Keep in mind that we are really talking about two different problems here. The first is lost laptops. This is the high profile issue that keeps both security pros and PR people up at night. Just look at the Veteran’s Administration fiascos of the past 8 months and you’ll know why. Lots of whole disk encryption (WDE) will be sold to solve that specific problem. But these are very tactical buys, and vendors that talk about “policy” and integrating WDE with an encryption utility are selling ahead of the requirements.

Separately, you’ve got the problem of private data and intellectual property being sent outside the boundaries of the enterprise. This is another huge problem, with much less clarity on the solution. There are lots of products, but their effectiveness is questionable and the amount of integration it takes to make it work can be significant.

Gosh, kind of sounds like SIEM to me. I wish I was smart enough to have made that analogy, but I’m not. It was my pal Mark Bouchard. But unlike SIEM, there is a real value proposition for leak prevention, and it extends to more than the largest 2000 companies in the world. But only if the technology gets easier to implement.

When the market leaders have average selling prices of greater than $400,000, clearly it’s an early, integration centric market.

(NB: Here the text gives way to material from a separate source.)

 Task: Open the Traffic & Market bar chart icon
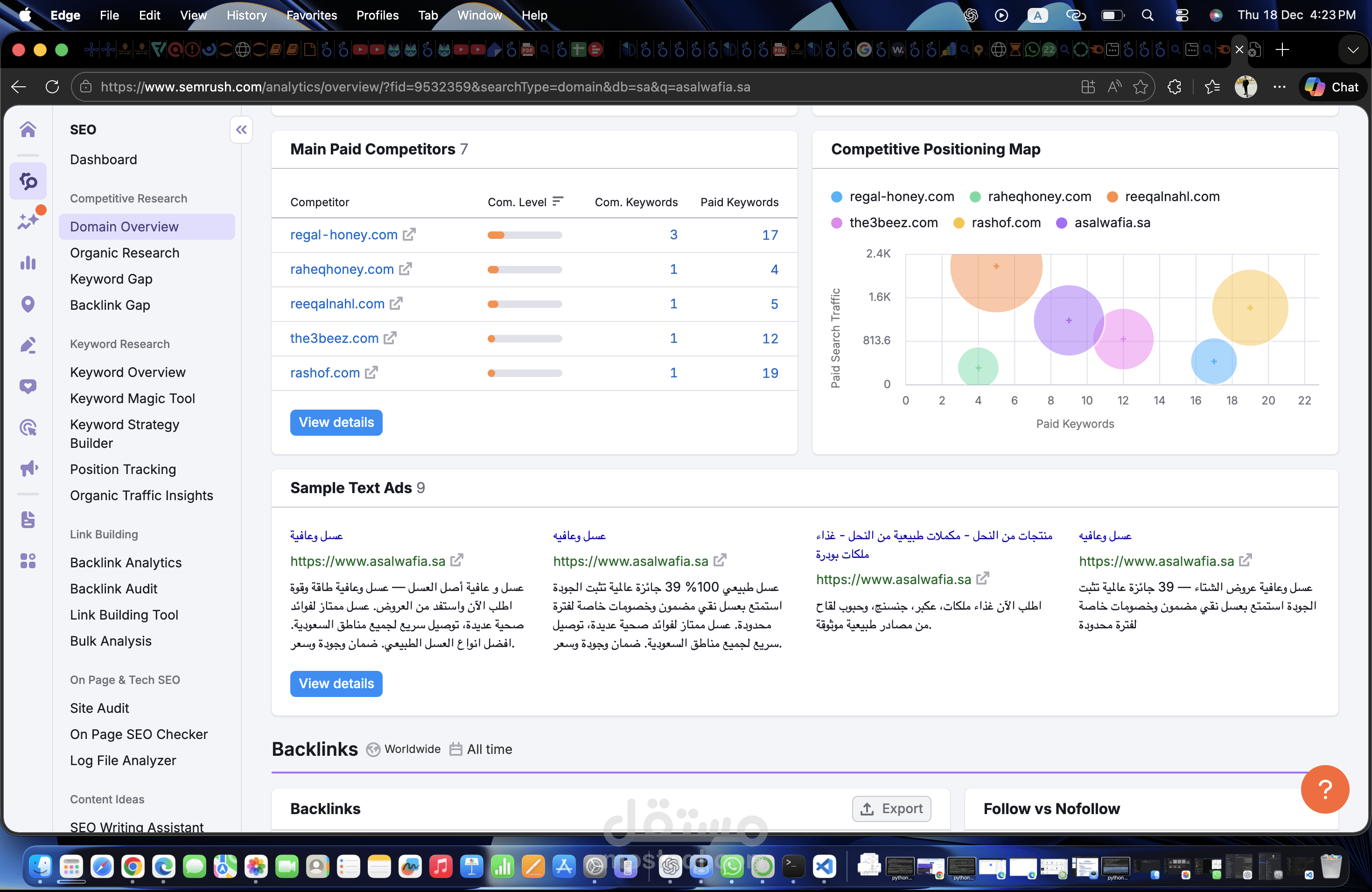pos(28,263)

As this market matures, we’ll see folks continue to drive for integration (enforcing a common policy for data in motion, data at rest and data on endpoints) and simplifying the implementation process.

Very few markets develop without hiccups and I believe that leak prevention will be a key part of the data security landscape in a few years. But for those that absolutely, positively need a solution today – just understand the inherent messiness of early market technology.